### Your goal
Print only the lines running from the line with "Task: Click the Axie Infinity coin logo" to the final line below, both included, exactly as written and without the pictures.

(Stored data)
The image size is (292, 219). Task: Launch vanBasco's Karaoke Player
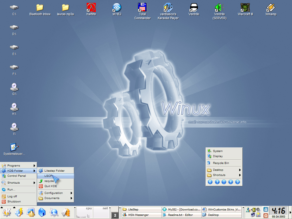tap(168, 8)
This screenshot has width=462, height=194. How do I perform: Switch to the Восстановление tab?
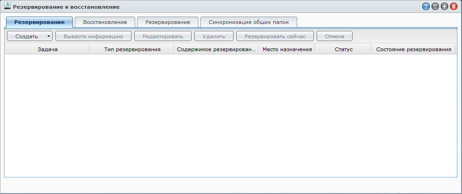pos(105,22)
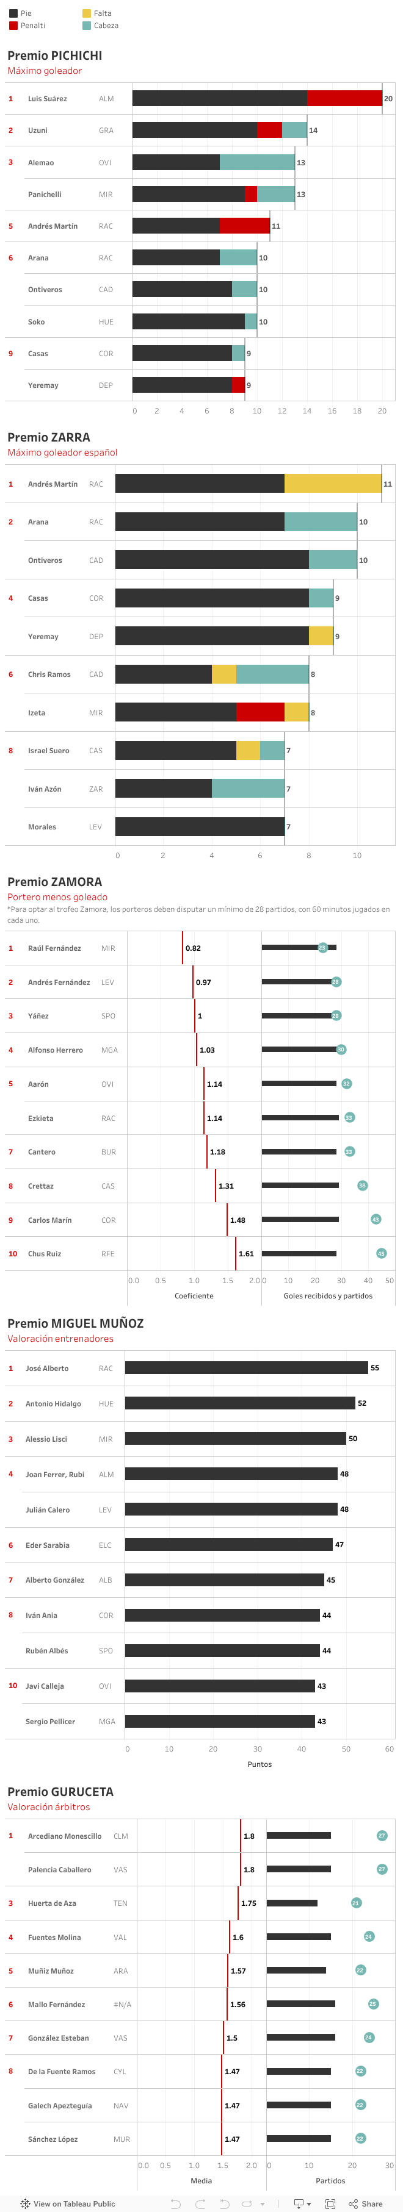Screen dimensions: 403x2212
Task: Expand the small arrow beside Replay
Action: click(x=262, y=2204)
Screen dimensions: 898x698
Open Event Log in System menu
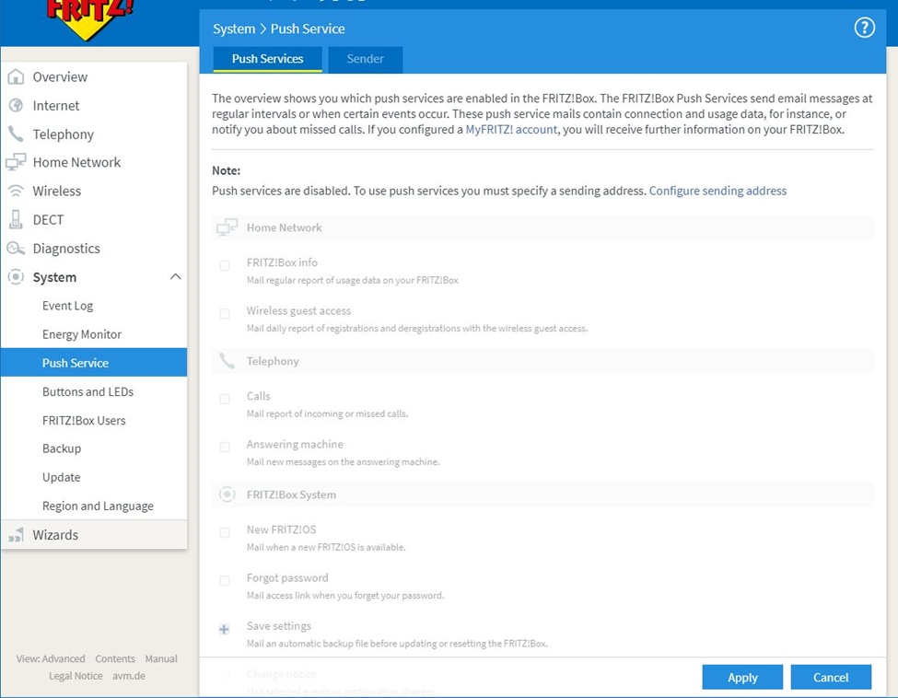click(x=67, y=306)
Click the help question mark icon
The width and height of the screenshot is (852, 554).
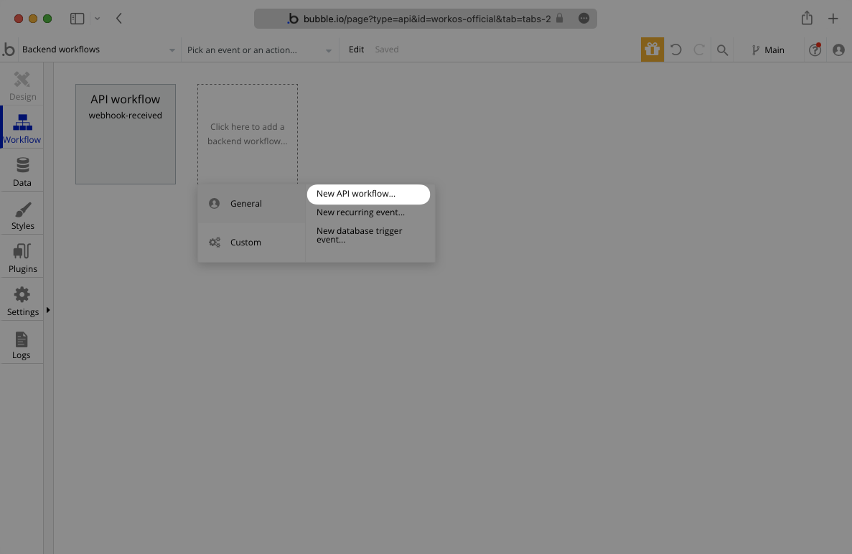pyautogui.click(x=815, y=50)
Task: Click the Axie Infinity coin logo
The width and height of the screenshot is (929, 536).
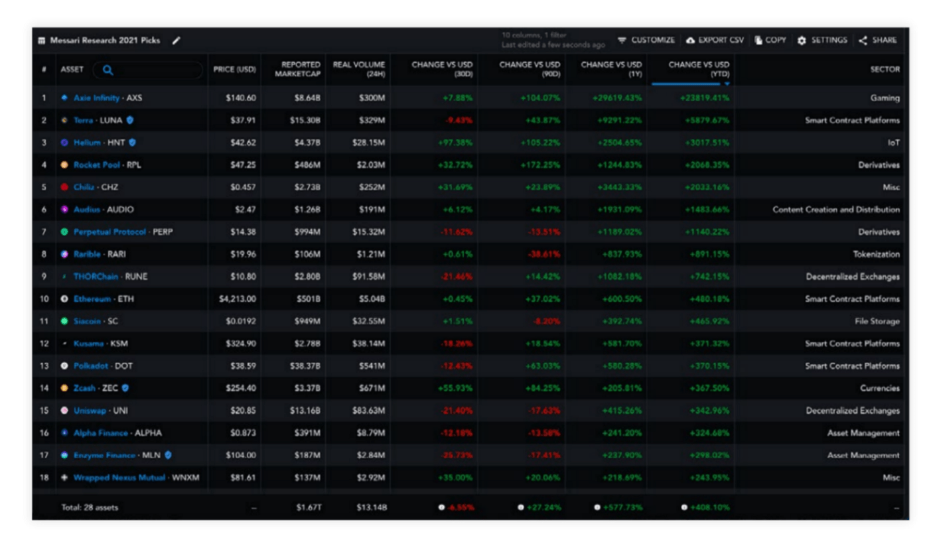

### Solution for this problem
Task: Click the Axie Infinity coin logo
The width and height of the screenshot is (929, 536).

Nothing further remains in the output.